--- START TEXT EXTRACT ---
Saturday, October 11, 2014

Super NORMAL

KennyK/Shutterstock
HP proposes hybrid OpenFlow discussion at Open Daylight design forum describes some of the benefits of integrated hybrid OpenFlow and the reasons why the OpenDaylight community would be a good venue for addressing operational and multi-vendor interoperability issues relating to hybrid OpenFlow.

HP's slide presentation from the design forum, OpenFlow-hybrid Mode, gives an overview of hybrid mode OpenFlow and its benefits. The advantage of hybrid mode in leveraging the proven scaleability and operational robustness of existing distributed control mechanisms and complementing them with centralized SDN control is compelling and a number of vendors have released support, including: Alcatel Lucent Enterprise, Brocade, Extreme, Hewlett-Packard, Mellanox, and Pica8. HP's presentation goes on to propose enhancements to the OpenDaylight controller to support hybrid OpenFlow agents.

InMon recently built a hybrid OpenFlow controller and, based on our experiences, this article will discuss how integrated hybrid mode is currently implemented on the switches, examine operational issues, and propose an agent profile for hybrid OpenFlow designed to reduce operational complexity, particularly when addressing traffic engineering use cases such as DDoS mitigation, large flow marking and large flow steering on ECMP/LAG networks.
--- END TEXT EXTRACT ---
STATED GOAL:
Reproduce the hybrid OpenFlow article's passage from "Saturday, October 11, 2014" to "to hybrid OpenFlow." word for word.
--- START RAW DATA ---
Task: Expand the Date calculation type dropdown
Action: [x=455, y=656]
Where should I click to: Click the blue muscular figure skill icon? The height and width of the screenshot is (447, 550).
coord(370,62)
--- END RAW DATA ---
CORRECT ANSWER:
Saturday, October 11, 2014

Super NORMAL

KennyK/Shutterstock
HP proposes hybrid OpenFlow discussion at Open Daylight design forum describes some of the benefits of integrated hybrid OpenFlow and the reasons why the OpenDaylight community would be a good venue for addressing operational and multi-vendor interoperability issues relating to hybrid OpenFlow.